BAKANLIK’TAN NET AÇIKLAMALAR
T.C. Çevre, Şehircilik ve İklim Değişikliği Bakanlığı ise bu iddialara karşı açık bir duruş sergiliyor:
- Karbon ayak izi hesaplamalarının bireyleri değil, üretim yapan büyük işletmeleri kapsayacağını belirtiyor.
- Emisyon Ticaret Sistemi’nin vatandaştan değil, enerji ve sanayi tesislerinden karbon azaltımı sağlamayı hedeflediğini açıklıyor.
- Tarımın ve hayvancılığın yasaklanmasının söz konusu olmadığını, aksine bu alanların korunacağını vurguluyor.
- Paris Anlaşması’nın Türkiye’nin kalkınma önceliklerine göre uygulandığını ve dış dayatma olmadığını savunuyor.
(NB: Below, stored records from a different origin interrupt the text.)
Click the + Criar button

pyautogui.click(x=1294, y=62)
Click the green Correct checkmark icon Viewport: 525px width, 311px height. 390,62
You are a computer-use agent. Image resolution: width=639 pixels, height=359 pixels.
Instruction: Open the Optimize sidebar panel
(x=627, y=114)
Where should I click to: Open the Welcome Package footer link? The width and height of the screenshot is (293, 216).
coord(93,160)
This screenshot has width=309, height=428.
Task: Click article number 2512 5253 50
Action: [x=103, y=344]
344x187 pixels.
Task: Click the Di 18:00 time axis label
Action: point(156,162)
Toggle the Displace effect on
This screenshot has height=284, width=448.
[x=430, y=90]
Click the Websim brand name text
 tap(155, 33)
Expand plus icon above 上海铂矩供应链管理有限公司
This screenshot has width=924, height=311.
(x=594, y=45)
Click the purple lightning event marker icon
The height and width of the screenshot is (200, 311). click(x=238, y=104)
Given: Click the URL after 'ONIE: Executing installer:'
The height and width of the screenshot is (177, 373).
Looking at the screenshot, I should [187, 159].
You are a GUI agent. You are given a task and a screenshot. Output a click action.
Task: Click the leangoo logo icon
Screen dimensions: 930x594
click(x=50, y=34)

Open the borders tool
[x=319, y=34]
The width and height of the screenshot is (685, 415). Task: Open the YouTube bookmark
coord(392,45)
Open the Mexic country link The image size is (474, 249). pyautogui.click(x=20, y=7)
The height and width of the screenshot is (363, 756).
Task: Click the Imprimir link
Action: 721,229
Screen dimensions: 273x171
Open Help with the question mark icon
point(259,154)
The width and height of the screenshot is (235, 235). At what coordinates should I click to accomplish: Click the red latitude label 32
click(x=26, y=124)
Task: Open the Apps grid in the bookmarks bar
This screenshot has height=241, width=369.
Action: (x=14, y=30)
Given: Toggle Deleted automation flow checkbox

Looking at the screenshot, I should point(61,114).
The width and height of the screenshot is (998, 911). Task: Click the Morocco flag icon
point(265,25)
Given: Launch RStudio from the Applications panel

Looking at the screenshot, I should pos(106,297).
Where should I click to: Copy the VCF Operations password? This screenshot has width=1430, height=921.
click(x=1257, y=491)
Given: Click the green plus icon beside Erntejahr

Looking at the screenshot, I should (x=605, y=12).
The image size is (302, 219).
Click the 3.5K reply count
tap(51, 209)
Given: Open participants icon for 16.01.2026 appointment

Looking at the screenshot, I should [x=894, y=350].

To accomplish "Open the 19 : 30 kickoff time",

- Kömür ve petrolün tamamen kaldırılması gibi bir zorunluluk getirilmediğini, sadece temiz enerjiye geçişin teşvik edildiğini söylüyor.
- İklim değişikliğine inanmayanlara ceza verileceği iddialarının ise tamamen asılsız olduğunu ifade ediyor.
Bu açıklamalar dikkatle dinlenmeli. Ama sorular da bitmiyor.
PEKİ YA SORUMLULUK VE ADİL GEÇİŞ?
En çok sorulan soru şu:
Bu yasa hazırlanırken kimin sesi duyuldu?
Çiftçi, sanayici, bilim insanı, üretici; hepsi bu yasanın bir parçası mıydı, yoksa sadece sonradan haberdar mı oldu?
İklim politikalarında olmazsa olmaz ilke “adil geçiş”tir. Yani çevreyi korurken insanları mağdur etmemek. Ama bu yasa, etkilenecek sektörleri ve vatandaşları nasıl koruyacağını açıklamıyor.
Sadece karbonun fiyatlandığı bir piyasa düzeni getiriyor.
GERÇEK SORU: ÇEVREYİ Mİ KORUYORUZ, TİCARETİ Mİ?
İklim değişikliğine karşı mücadele elbette şart. Ama mücadele, başkalarının yazdığı senaryolarla mı, kendi önceliklerimizle mi yapılacak?